Can you copy, word for word, the stretch of the listing below from the line containing "You are a GUI" through the line containing "Task: Click on"?

------

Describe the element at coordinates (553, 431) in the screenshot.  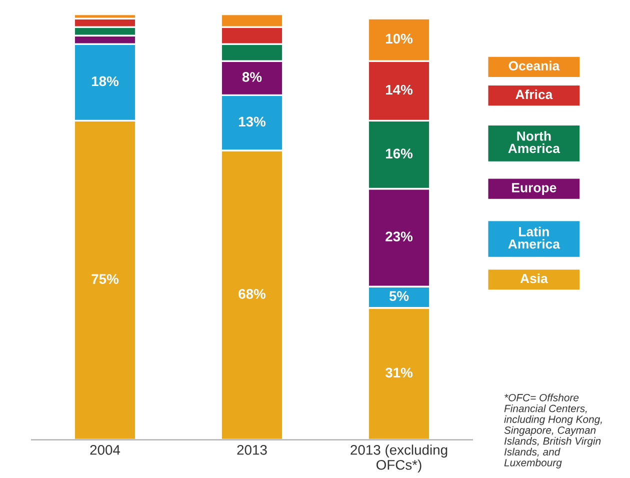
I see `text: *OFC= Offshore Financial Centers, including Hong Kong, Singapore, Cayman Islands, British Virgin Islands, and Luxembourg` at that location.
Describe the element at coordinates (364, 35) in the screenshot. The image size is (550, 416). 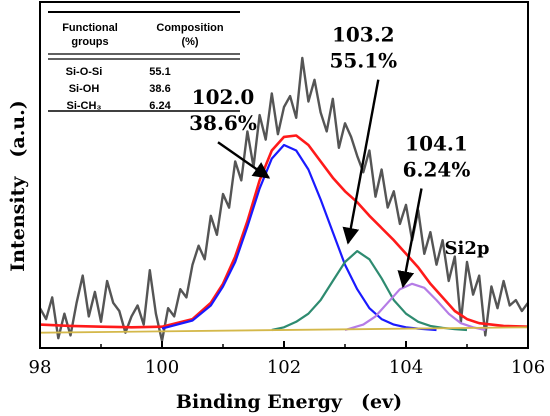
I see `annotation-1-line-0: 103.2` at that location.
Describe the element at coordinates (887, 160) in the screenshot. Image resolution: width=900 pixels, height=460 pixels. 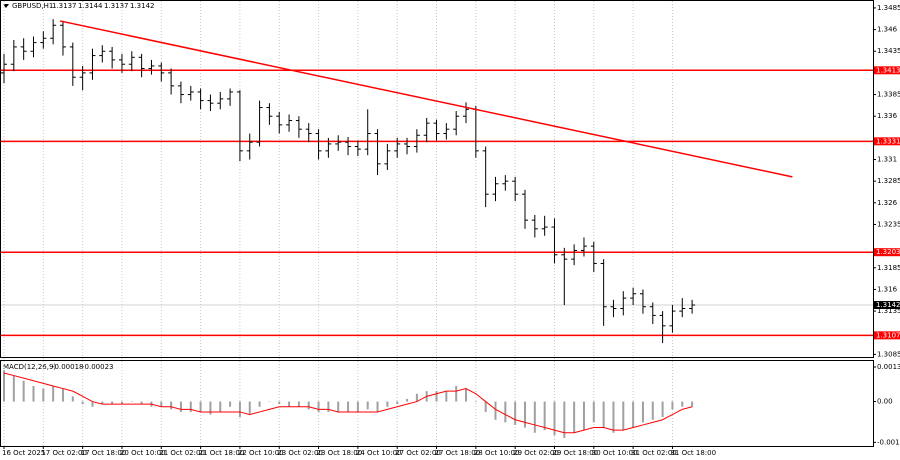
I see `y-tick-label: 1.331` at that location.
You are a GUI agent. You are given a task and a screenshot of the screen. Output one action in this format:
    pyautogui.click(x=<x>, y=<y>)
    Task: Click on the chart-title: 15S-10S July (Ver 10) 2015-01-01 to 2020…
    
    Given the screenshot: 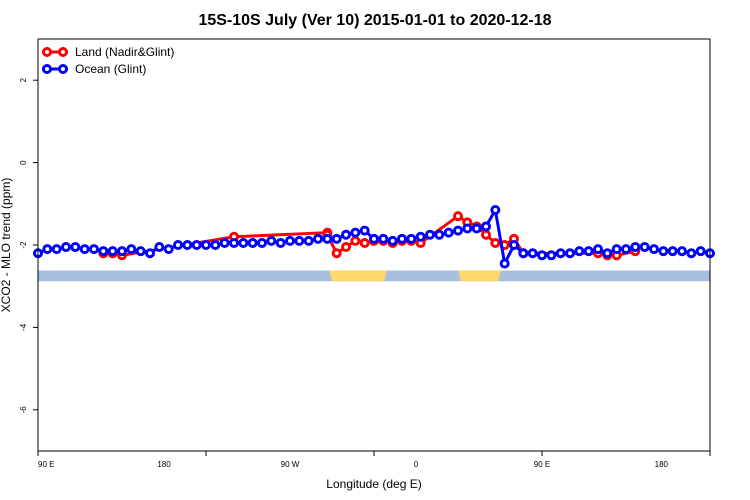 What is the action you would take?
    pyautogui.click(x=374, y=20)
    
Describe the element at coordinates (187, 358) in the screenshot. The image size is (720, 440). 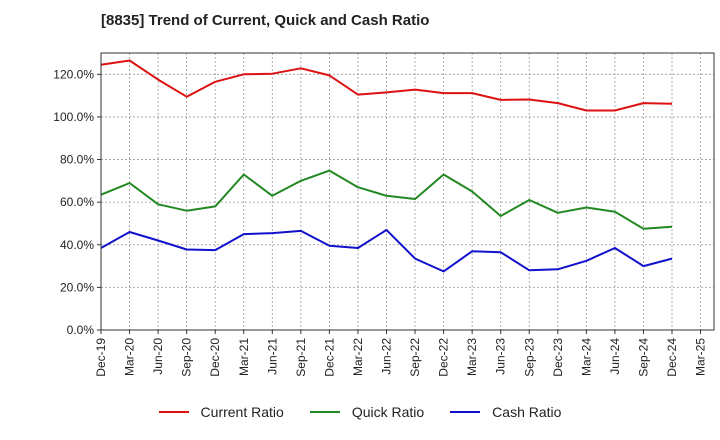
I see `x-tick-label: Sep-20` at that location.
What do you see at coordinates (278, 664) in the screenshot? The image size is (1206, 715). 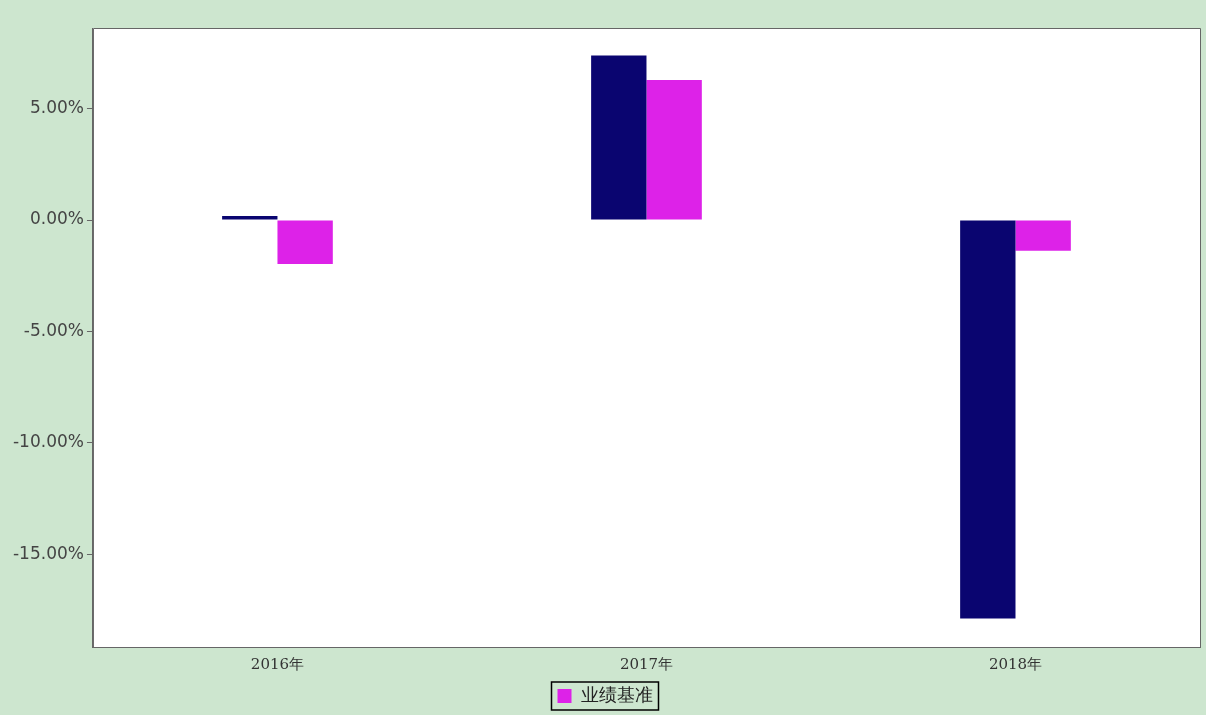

------

RESULT.
You are a GUI agent. You are given a task and a screenshot of the screen. Output one action in this format:
    pyautogui.click(x=<x>, y=<y>)
    Task: Click on the chart-title: 15S-10S July (Ver 10) 2015-01-01 to 2020…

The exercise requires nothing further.